● **Preguntas de estudio**
**a)** Reproduce del texto sobre iberos y celtas el fragmento que va desde "Envidia y mala" hasta "Dama de Elche).", ambos incluidos.
**b)** Responde a estas preguntas según el texto sobre iberos y celtas.
(i) ¿Qué dos cosas eran ya entonces marca de la tierra?
(ii) ¿Cómo eran físicamente los iberos?
(iii) ¿Qué obra se pone como ejemplo del morbo castizo de las iberas?

Envidia y mala leche eran marca de la tierra ya entonces, cual reflejan los más antiguos textos que nos mencionan. Ishapan, como digo. O sea, esto de aquí. Y el caso era que así, en plan general, toda esa pandilla de animales bípedos, tan prolífica a largo plazo, podía clasificarse en dos grandes grupos étnicos: iberos y celtas. Los primeros eran bajitos, morenos, y tenían más suerte con el sol, las minas, la agricultura, las playas, el turismo fenicio y griego y otros factores económicos interesantes. Los celtas, por su parte, eran rubios, ligeramente más bestias y a menudo más pobres, cosa que resolvían haciendo incursiones en las tierras del sur, más que nada para estrechar lazos con las iberas; que, aunque menos exuberantes que las rubias de arriba, tenían su puntito meridional y su morbo castizo (véase, por ejemplo, la Dama de Elche).

● **Material de estudio**
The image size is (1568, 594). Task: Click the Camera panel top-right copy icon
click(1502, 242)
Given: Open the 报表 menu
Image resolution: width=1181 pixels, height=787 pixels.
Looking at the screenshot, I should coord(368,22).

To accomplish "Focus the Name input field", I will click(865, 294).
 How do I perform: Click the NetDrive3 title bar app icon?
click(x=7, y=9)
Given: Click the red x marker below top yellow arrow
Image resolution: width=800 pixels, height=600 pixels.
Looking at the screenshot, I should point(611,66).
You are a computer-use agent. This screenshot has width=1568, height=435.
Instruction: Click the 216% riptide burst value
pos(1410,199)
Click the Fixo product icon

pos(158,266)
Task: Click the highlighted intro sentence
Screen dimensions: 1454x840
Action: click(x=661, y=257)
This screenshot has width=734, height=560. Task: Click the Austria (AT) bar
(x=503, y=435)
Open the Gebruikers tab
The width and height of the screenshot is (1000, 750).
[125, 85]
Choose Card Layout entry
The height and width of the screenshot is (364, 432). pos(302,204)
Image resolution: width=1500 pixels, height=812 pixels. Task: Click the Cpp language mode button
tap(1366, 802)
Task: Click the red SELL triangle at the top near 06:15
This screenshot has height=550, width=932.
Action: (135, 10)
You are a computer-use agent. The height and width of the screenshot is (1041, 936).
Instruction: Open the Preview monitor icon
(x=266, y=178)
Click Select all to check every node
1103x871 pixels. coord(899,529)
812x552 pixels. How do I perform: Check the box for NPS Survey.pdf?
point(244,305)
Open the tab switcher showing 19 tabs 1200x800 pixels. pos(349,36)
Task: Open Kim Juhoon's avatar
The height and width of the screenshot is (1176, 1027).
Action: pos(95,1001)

● **Respuestas**
**a)**
Envidia y mala leche eran marca de la tierra ya entonces, cual reflejan los más antiguos textos que nos mencionan. Ishapan, como digo. O sea, esto de aquí. Y el caso era que así, en plan general, toda esa pandilla de animales bípedos, tan prolífica a largo plazo, podía clasificarse en dos grandes grupos étnicos: iberos y celtas. Los primeros eran bajitos, morenos, y tenían más suerte con el sol, las minas, la agricultura, las playas, el turismo fenicio y griego y otros factores económicos interesantes. Los celtas, por su parte, eran rubios, ligeramente más bestias y a menudo más pobres, cosa que resolvían haciendo incursiones en las tierras del sur, más que nada para estrechar lazos con las iberas; que, aunque menos exuberantes que las rubias de arriba, tenían su puntito meridional y su morbo castizo (véase, por ejemplo, la Dama de Elche).

**b)**
(i) La envidia y la mala leche.
(ii) Bajitos y morenos.
(iii) La Dama de Elche.